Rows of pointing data
• • • •

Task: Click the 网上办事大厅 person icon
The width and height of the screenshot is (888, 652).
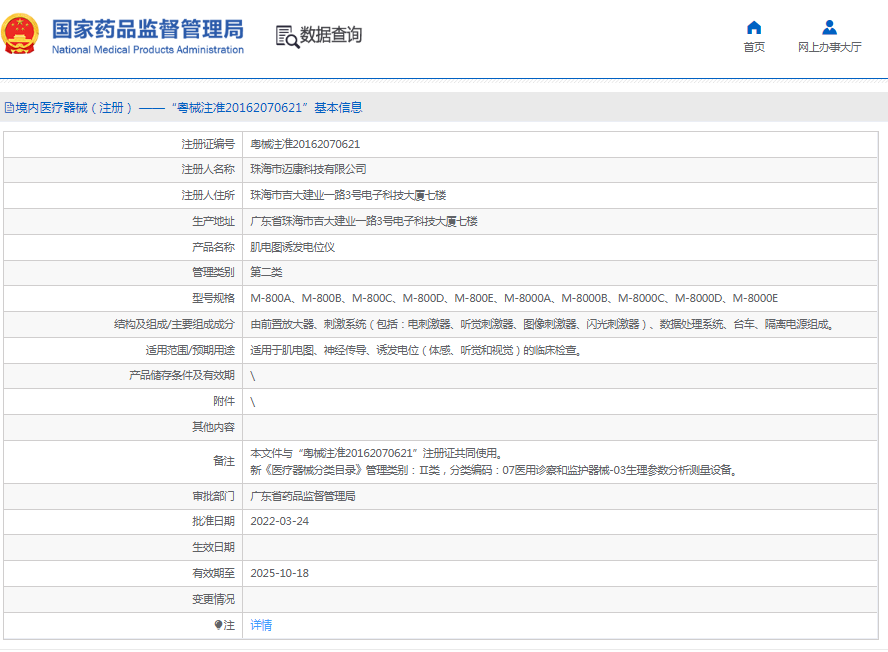Action: pyautogui.click(x=829, y=28)
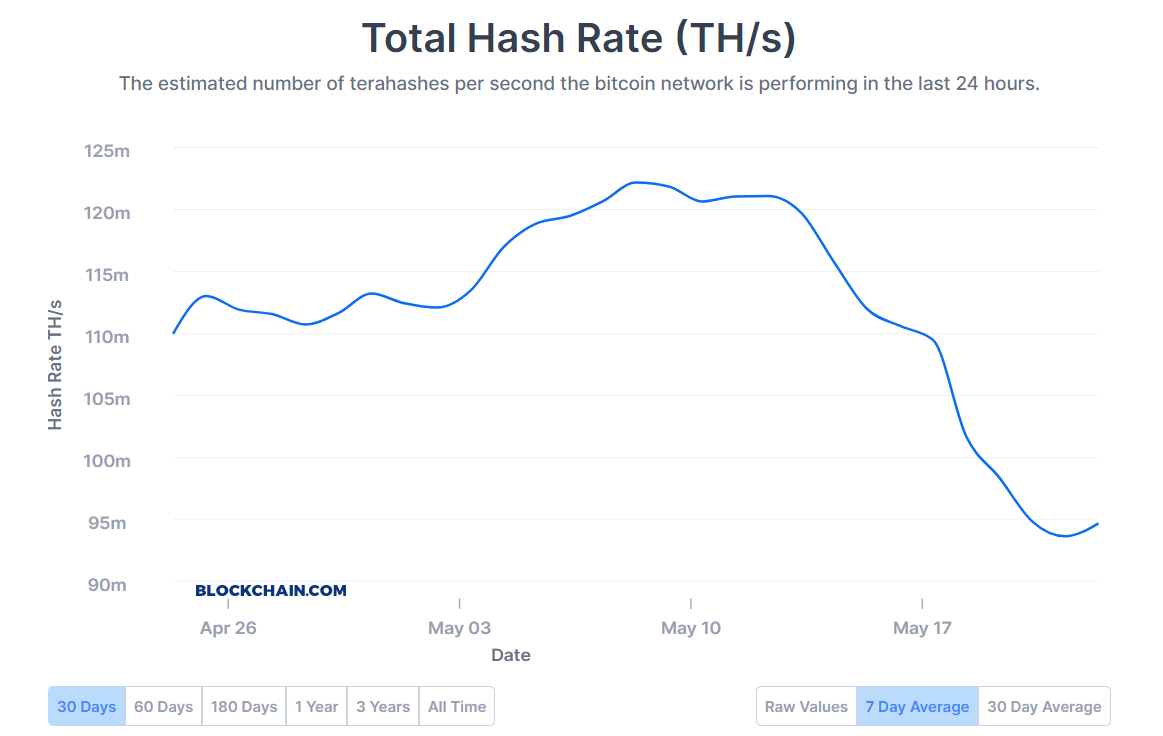Click the Hash Rate TH/s axis title
The width and height of the screenshot is (1163, 736).
55,365
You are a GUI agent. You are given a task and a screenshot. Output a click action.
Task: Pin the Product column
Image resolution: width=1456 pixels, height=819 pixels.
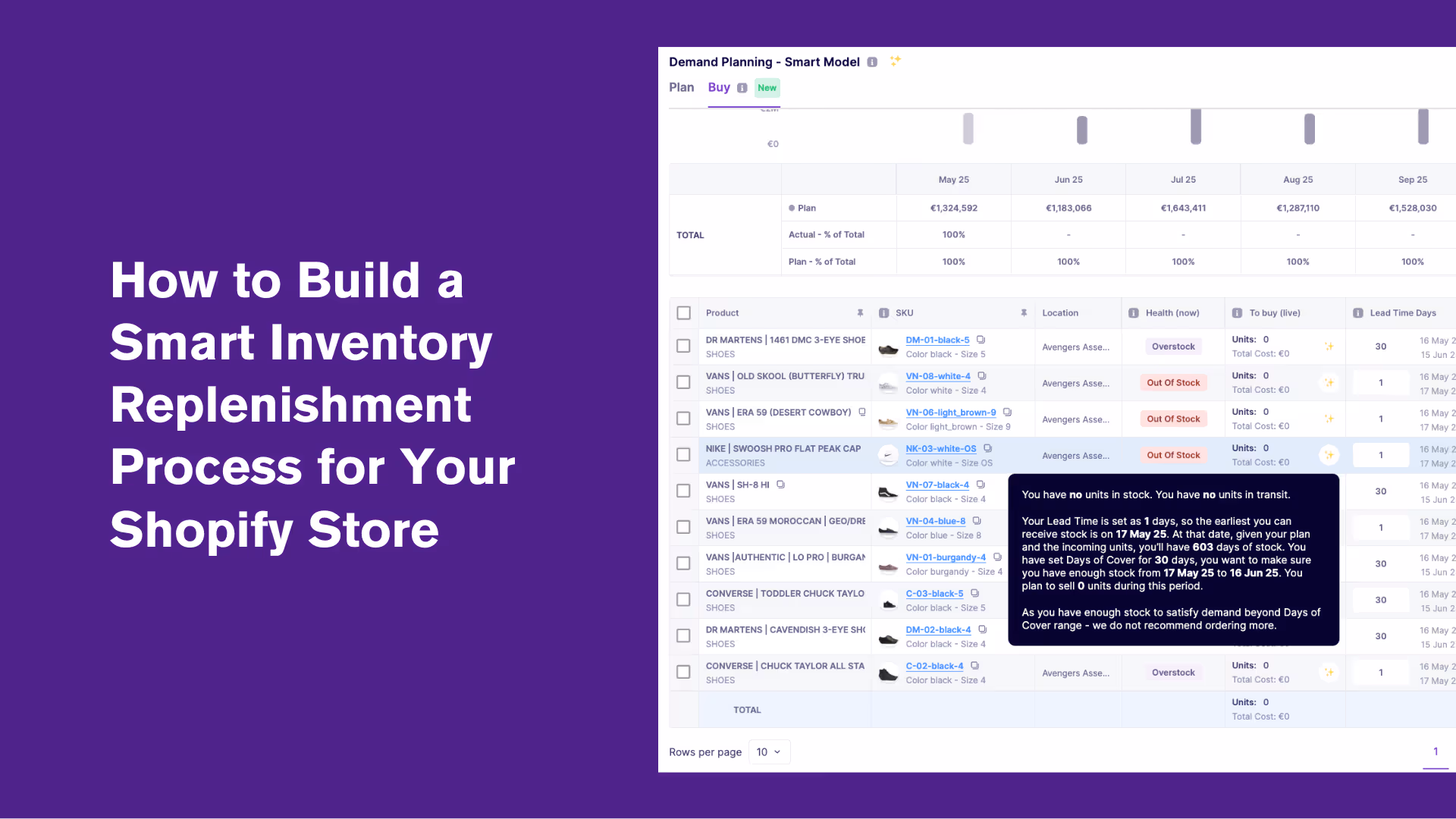[x=860, y=312]
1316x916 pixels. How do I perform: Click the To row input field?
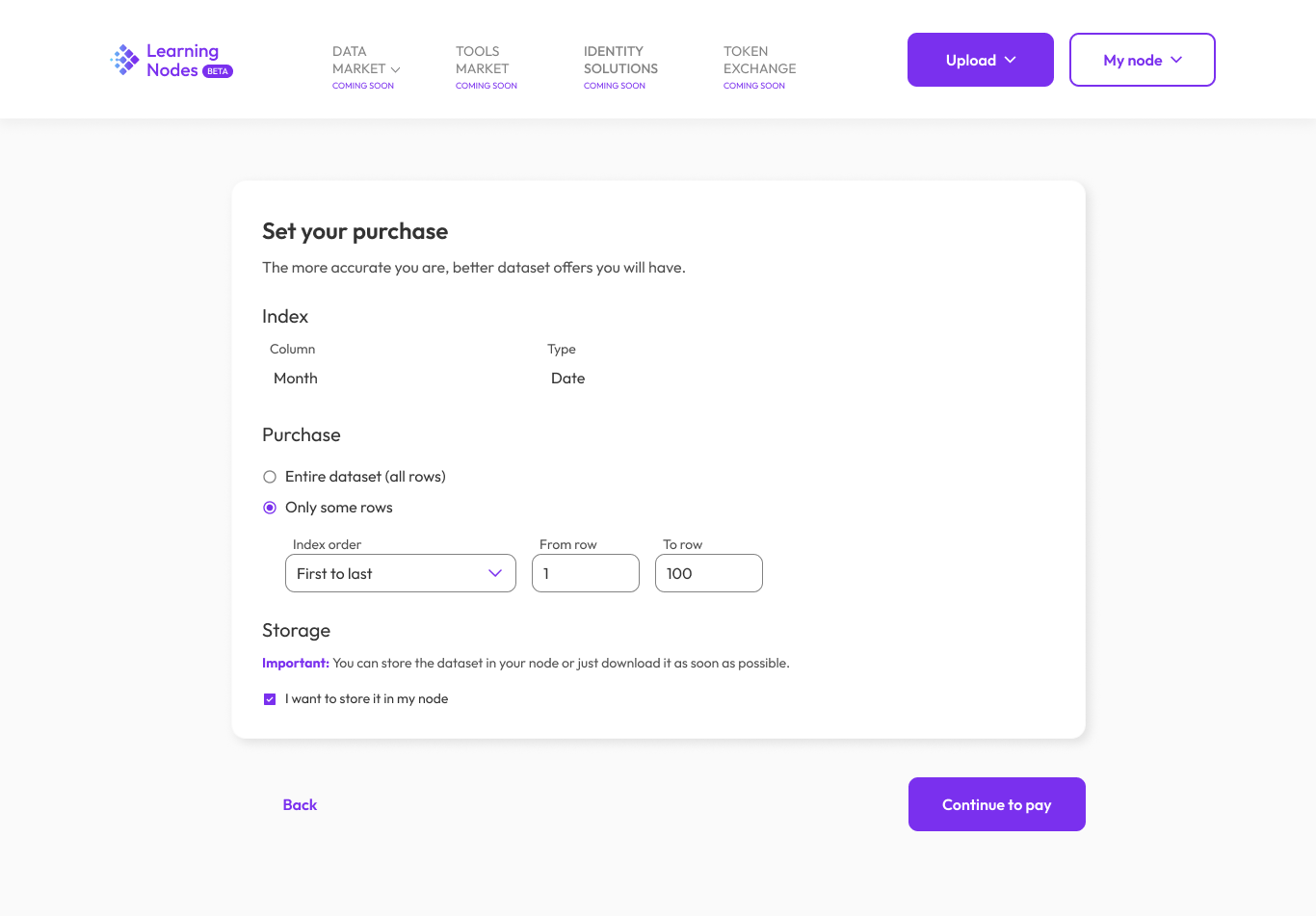709,573
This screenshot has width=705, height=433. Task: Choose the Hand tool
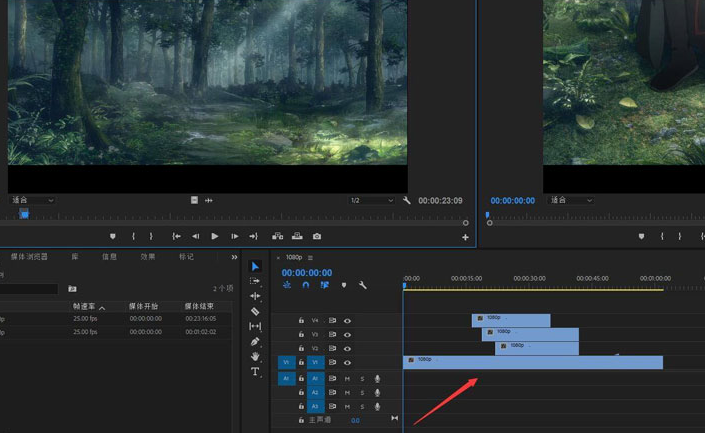255,356
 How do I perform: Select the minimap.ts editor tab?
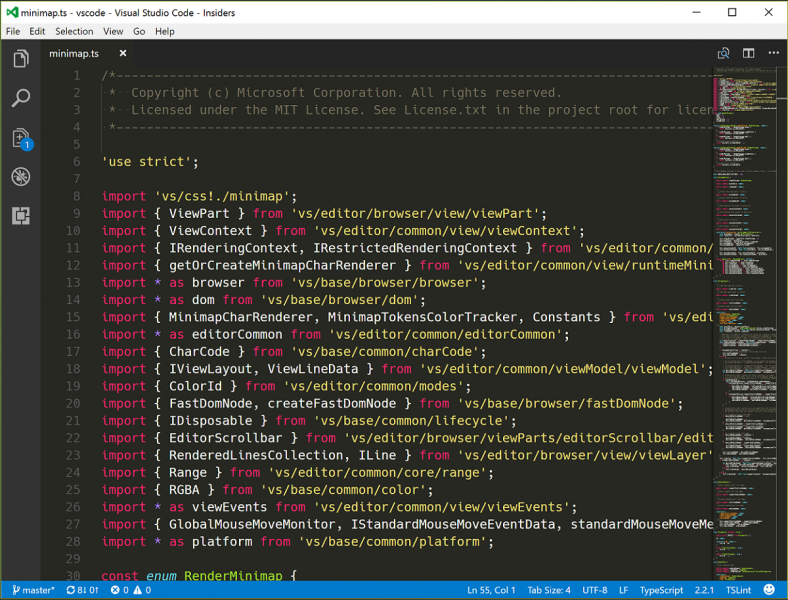click(74, 53)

• • • •

Lay out every line of the data above as a Markdown table with the columns Row and Data line, skipping blank lines. Omit the pictures.

| Row | Data line |
|---|---|
| 1 | Task: Click the 网上办事大厅 person icon |
| 2 | The width and height of the screenshot is (888, 652). |
| 3 | Action: pyautogui.click(x=829, y=28) |
| 4 | Click the Hash Rate TH/s axis title |
| 5 | The width and height of the screenshot is (1163, 736). |
| 6 | 55,365 |
| 7 | You are a GUI agent. You are given a task and a screenshot. Output a click action. |
| 8 | Task: Pin the Product column |
| 9 | Image resolution: width=1456 pixels, height=819 pixels. |
| 10 | [x=860, y=312] |
| 11 | 1316x916 pixels. How do I perform: Click the To row input field? |
| 12 | 709,573 |
| 13 | This screenshot has width=705, height=433. Task: Choose the Hand tool |
| 14 | 255,356 |
| 15 |  How do I perform: Select the minimap.ts editor tab? |
| 16 | click(74, 53) |